The NHL Draft is inherently a gamble on the part of the teams selecting teeangers from all over the world. There’s no guarantee that your first overall selection will light up the NHL and enter the Hall of Fame, and it’s always a shock to look back and see that a seventh-round pick played over a thousand games. Risk is all part of the draft, and for the Montreal Canadiens, a team going through a full-scale rebuild, taking risks is part of that process.
At the end of the first round, where the Canadiens will select for a second time, there’s a number of safe bets. Players like Owen Beck or Noah Õstlund will potentially be there, and they represent well-established, “safer” picks. For Montreal, however, there’s the chance to go for a higher-risk pick in the form of Filip Mešár and take the chance on his very high ceiling.
Birthplace: Spišská Belá, Slovakia
Date of birth: January 3, 2004
Weight: 174 lbs.
Team: HK Poprad (Slovak Extraliga)
Mešár enters the draft with plenty of praise for his agility on the ice; there are few in this class who can match his ability to work on his edges. His quick feet and fantastic ability to gain speed quickly through the neutral zone and into the offensive zone make him a hard target to keep pace with when he gets the puck. It isn’t just straight-line speed that makes him a threat either, though that is a huge portion of his transition game.
He dips and dodges through opposing players with grace, avoiding contact and easily changing his direction to keep the flow of play going in the right direction. While he is quite savvy at avoiding defenders with his skating alone, it’s not the only tool he has in his arsenal to make opponents look foolish. His hands and his puck-handling ability are extremely impressive, and when combined with his ability to play a high-speed game it makes him hard to contain.
Every move is done with a purpose. He wants to get around opponents and he wants to do so quickly. He doesn’t hesitate and commits to his attack with authority to create opportunities inside the offensive zone. Even without the puck, he has developed solid instincts on where to be in the offensive zone to make himself an available option, or to open space for his teammates. While the offensive numbers are not overwhelming at the Extraliga level, the processing and play selection are, especially for barely 18-year-old player.

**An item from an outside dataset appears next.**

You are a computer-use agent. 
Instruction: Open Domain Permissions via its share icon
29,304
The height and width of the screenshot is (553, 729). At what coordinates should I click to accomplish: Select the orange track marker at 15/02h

There are drawbacks to the Slovak’s game. They are correctable, but they currently are setting a cap on how much he can improve. As it stands, the biggest flaw is that with his frame he tends to be easily battled off of pucks, to the point that he tends to disengage from even entering those situations in the first place. If he isn’t able to beat a defender with his speed to the inside lane toward the net, he is typically dispossessed of the puck and forced to the outside.
Therein lies a problem as well: he has a tendency to hang out on the periphery of the offensive zone when he isn’t controlling the puck. He doesn’t do overly well holding the net-front area for himself, and will instead shift away from the traffic to try to operate. While he understands his limitations, and tries to put himself into positions to thrive in the offensive zone, adding some strength to his game will be necessary for him to succeed at the NHL level.
There are also some questions about how much of his playmaking ability can translate to the next level. He is more than capable of making high-risk plays work, squeezing passes into high-danger areas for his teammates. A lot like Seamus Casey though, much of Mešár’s passing game relies on his teammates making an extra effort on a pass he threw into an area and hoped for the best. It’s a bit odd for someone with such fantastic skating talent, and the hands to match, that he struggles with scanning the zone before attempting to make a pass.
Some of that can come with time, but unless he wants to only generate offence off the rush, he’s going to have to develop some patience in his game as well. He has the talent and the ability to do so, but has to apply them more consistently to reach his full potential.
Elite Prospects: #36
Hockey Prospect: #25
Bob McKenzie (TSN): #30
NHL Central Scouting: #20 (European skaters)
Corey Pronman (The Athletic) #32
Scott Wheeler (The Athletic): #21
At the end of the day, Mešár could end up as one of the biggest draft steals in this class, or he could end up as another “what if?” for a team. His skating and ability to fool defenders in so many ways makes him a unique threat late in Round one. However, his flaws are apparent and could scare off teams who may want a player who isn’t afraid of getting to the tough areas of the ice to make things happen.
If you’re Kent Hughes, do you take the gamble on Mešár and potentially add a highly skilled threat to your prospect pool which lacks players of his type? Arguably it’s a risk well worth taking when we consider the speed at which the NHL is played at; you can always add size as a prospect, but they can’t always be taught the speed and puck-handling that Mešár operates with.
Drafts are all about risk and reward, and for the Montreal Canadiens they’re going to have to take some risky chances given their current situation. Filip Mešár might just fit that bill.